評価:70点/作者:永井路子/ジャンル:歴史小説/出版:1969年

 

 『北条政子』は、1967年4 月~1968年6月 に『新潟日報』に連載された、永井路子氏の初の新聞連載小説である。

 永井路子氏は、鎌倉時代の草創期を扱った、『炎環』において、1964年、直木賞を受賞した。

 本作は、『炎環』、『つわものの賊』、『相模のもののふたち』、『絵巻』等、永井氏の他の作品と共に、1979年の大河ドラマ、『草燃える』の原作となった。

 本作の最大の特徴は、北条政子の生涯を、徹底的に、女、母親としての視点からのみ、描いている点にある。

 北条政子は、「尼将軍」として、源頼朝の死後の鎌倉幕府の草創期を支えた、「女傑」である。

 しかし、本作は、日本史上及び、北条政子の屈指の名場面である、承久の乱の際の「尼将軍」の演説は、描かれず、実朝暗殺で、物語は、終了する。

 本作は、文庫版で、588頁の長編であるが、源頼朝の山木兼隆邸の襲撃までを、124頁の約21%、頼朝の死までを、268頁の約45%、合計、68%を使用している。

 頼朝の生前には、政子は、完全に「女」として、描かれている。

 頼朝を愛し、その身の上を案じて、頼朝の浮気には、激怒する、恋する、一人の女に過ぎない。

 本作は、徹底して、「女」の政子の視点で、描いているため、治承・寿永の乱については、簡単に、述べられているに過ぎない。

 義経は、司馬遼太郎氏と同様、軍事的天才であるが、政治感覚が、皆無に等しい、人物として、描かれている。

 平家滅亡、奥州合戦の後、富士の巻き狩りにおいて、政子は、頼家に冷たい態度を取る。

 この頃から、政子と頼家の母子関係は、良好とは言えなかった。

 本作は、曾我兄弟の仇討は、単なる、仇討事件ではなく、反北条の陰謀事件であったと捕えている。

 頼朝と政子の娘の大姫が、人質であった、源義仲の息子、源義高を、父の頼朝に殺され、世を儚んで、衰弱し、死去してしまう、少女の心が、描かれている。
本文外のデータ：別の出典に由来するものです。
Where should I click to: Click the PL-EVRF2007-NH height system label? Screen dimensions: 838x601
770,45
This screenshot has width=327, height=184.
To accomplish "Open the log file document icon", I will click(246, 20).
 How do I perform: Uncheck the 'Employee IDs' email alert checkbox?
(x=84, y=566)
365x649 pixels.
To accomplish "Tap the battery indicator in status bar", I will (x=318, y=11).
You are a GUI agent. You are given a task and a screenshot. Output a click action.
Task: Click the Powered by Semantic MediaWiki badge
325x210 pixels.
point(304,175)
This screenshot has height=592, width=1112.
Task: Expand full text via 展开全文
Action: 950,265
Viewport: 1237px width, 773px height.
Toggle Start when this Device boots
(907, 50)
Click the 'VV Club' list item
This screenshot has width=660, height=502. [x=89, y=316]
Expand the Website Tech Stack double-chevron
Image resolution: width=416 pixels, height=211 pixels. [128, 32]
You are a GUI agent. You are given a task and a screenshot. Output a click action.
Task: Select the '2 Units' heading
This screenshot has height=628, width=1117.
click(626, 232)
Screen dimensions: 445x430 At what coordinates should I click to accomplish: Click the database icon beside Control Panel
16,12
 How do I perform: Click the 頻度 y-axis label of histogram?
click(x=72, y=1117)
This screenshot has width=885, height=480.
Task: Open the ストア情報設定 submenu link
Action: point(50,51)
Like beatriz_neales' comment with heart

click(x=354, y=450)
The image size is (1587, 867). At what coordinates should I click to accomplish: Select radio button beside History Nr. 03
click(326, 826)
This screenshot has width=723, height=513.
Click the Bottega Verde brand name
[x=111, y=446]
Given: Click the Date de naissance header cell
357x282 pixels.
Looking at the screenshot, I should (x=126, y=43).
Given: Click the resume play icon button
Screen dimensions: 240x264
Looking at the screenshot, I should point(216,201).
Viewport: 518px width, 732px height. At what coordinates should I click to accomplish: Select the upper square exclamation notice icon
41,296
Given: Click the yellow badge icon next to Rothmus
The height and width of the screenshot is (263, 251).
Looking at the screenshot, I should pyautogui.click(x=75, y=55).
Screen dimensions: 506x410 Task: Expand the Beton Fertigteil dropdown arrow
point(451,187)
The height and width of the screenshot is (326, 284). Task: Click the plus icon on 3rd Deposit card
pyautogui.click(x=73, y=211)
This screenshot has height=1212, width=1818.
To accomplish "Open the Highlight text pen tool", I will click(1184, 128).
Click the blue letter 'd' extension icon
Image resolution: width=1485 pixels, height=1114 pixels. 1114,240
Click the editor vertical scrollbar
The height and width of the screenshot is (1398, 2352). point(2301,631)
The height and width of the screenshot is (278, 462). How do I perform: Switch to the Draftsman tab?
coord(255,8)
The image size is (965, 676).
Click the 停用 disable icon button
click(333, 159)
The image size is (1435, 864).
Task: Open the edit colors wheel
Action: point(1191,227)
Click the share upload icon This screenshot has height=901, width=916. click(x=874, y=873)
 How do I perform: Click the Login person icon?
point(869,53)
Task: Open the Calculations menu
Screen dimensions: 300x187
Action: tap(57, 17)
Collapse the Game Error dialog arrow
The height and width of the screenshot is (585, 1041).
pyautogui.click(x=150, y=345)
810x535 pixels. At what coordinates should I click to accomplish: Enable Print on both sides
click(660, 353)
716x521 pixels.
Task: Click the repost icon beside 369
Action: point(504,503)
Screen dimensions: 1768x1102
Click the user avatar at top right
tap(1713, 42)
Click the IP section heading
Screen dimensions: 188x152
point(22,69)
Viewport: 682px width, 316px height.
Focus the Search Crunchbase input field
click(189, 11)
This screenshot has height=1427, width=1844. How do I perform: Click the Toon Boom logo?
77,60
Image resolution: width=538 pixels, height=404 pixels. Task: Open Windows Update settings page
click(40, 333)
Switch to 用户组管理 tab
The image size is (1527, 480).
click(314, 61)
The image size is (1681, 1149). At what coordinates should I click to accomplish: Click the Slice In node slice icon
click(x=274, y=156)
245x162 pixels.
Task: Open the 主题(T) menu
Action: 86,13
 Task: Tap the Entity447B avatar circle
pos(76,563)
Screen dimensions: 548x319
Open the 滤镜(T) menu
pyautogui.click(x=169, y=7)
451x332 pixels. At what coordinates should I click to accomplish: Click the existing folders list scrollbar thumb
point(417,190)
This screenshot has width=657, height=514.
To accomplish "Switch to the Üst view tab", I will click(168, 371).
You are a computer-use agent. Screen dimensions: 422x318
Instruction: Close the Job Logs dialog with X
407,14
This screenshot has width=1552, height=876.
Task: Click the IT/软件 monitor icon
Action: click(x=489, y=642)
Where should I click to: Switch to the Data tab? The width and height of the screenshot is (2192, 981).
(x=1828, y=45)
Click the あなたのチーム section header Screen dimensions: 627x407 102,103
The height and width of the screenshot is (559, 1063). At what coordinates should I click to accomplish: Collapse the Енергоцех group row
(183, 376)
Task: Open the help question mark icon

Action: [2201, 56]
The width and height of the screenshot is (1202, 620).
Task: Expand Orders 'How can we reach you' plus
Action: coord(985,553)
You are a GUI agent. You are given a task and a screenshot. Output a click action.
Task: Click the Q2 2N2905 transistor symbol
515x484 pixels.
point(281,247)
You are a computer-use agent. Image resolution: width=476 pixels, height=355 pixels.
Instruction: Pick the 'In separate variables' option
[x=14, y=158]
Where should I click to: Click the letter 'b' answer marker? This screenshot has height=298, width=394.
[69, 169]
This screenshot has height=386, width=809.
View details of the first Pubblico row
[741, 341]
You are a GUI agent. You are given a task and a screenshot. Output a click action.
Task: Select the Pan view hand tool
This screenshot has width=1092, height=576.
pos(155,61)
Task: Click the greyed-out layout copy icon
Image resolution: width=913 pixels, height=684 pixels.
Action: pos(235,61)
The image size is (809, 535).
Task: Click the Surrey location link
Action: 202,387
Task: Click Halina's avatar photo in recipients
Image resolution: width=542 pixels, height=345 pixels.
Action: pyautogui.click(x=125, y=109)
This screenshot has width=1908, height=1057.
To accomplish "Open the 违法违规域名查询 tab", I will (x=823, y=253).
 頼朝と政子の間には、息子の頼家、実朝及び、娘の大姫、三幡の四人がいた。

 しかし、1997年の大姫の死後、1999年の頼朝、三幡の死と、二年の間に、政子は、大切な家族を立て続けに失うことになる。

 永井路子氏が、重要視していたのは、この時代の乳母の関係である。

 頼家の乳母には、頼朝の乳母の比企氏の次女と三女等、比企氏の一族が、選ばれた。

 頼家は、比企能員の娘、若狭局を寵愛し、頼家の周囲は、比企氏に固められる。

 頼家の家督相続後、有力御家人の十三人の合議制が、成立し、頼家は、実権を奪われた。

 最終的に、北条時政によって、比企氏は、滅ぼされると、頼家は、母の政子の北条氏に暗殺される。

 後継者は、政子の妹、阿波局を乳母とする、次男の実朝であった。

 実朝は、完全に周囲を北条氏が、固めていたが、頼家の息子、公暁によって、暗殺される。

 本書は、公暁による、実朝暗殺の黒幕を、公暁の乳母夫、三浦義村であることを暗示し、終焉を迎える。

 政子は、四人の子供を、全て、失ったのである。

 個人的には、「尼将軍」の政子の演説を描いて欲しかったが、北条政子を知るための欠かせない、一冊である。